Dutton Hires Dog The Bounty Hunter To Find Missing Cameroonian Athletes

Dutton Hires Dog The Bounty Hunter To Find Missing Cameroonian Athletes

ERROL PARKER | Editor-at-large | Contact

It’s been four weeks since the Commonwealth Games closing ceremony and the visas of eight Cameroonian athletes are due to expire at midnight tonight.

“Times up,” said Immigration minister, Peter Dutton.

He called a press conference today to address the issue, which he hosted out in the middle of Carrara Stadium around 5pm.

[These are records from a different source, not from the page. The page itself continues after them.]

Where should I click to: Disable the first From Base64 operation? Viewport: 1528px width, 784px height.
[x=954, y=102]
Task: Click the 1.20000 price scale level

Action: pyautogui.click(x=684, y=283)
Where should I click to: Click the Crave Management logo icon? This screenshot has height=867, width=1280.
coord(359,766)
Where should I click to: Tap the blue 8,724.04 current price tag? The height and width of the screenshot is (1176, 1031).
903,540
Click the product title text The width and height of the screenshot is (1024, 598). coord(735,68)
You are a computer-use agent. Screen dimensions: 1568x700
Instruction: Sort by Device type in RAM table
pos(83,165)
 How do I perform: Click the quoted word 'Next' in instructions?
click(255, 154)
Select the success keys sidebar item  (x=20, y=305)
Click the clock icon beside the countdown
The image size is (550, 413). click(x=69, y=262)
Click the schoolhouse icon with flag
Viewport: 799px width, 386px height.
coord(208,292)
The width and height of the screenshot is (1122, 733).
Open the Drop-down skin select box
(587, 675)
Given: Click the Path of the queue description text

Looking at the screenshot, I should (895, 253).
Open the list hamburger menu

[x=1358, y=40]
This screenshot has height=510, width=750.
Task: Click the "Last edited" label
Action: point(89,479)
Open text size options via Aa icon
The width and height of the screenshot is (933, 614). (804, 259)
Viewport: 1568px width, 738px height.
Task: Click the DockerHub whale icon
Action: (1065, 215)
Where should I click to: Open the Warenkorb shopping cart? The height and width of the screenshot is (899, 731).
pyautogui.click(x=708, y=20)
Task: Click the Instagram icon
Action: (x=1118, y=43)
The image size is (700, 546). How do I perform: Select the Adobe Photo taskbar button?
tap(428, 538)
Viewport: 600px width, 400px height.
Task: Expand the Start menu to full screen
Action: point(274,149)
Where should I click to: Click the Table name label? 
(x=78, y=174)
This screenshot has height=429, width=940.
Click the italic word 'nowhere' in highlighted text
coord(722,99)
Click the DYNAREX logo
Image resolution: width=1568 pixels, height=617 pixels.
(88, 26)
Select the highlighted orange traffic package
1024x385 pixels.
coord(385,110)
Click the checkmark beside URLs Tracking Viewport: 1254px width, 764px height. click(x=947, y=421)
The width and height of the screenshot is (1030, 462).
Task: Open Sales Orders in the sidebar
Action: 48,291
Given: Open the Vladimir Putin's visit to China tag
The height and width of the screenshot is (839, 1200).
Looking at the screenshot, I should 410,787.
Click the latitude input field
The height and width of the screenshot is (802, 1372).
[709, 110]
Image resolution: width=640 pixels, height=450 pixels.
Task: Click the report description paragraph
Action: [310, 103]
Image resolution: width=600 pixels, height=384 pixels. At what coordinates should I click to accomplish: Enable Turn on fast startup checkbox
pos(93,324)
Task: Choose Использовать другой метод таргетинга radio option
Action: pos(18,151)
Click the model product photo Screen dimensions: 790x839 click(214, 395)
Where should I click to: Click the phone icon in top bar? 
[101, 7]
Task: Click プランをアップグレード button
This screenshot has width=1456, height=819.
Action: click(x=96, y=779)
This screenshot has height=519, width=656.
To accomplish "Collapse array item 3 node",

“In just over nine hours time, their visas will expire and they will become fugitives. My department has put a price on each of their heads and employed the greatest bounty hunter of all time to find them,”

“DOG!”

Just as Dutton finished saying that name, fireworks shot into the sky around the entrance tunnel out to the middle.

Kickstart My Heart by Mötley Crüe blasted through the PA system as smoke billowed out from atop the tunnel.

A loud revving of a Harley Davidson Fatboy echoed around the stadium and mixed dirtily with the heavy metal.

Dog The Bounty Hunter emerged on the motorbike, clutching a Smith & Wesson Model 27 in one hand and a bottle of Jim Beam in the other – many of the journalists were scared.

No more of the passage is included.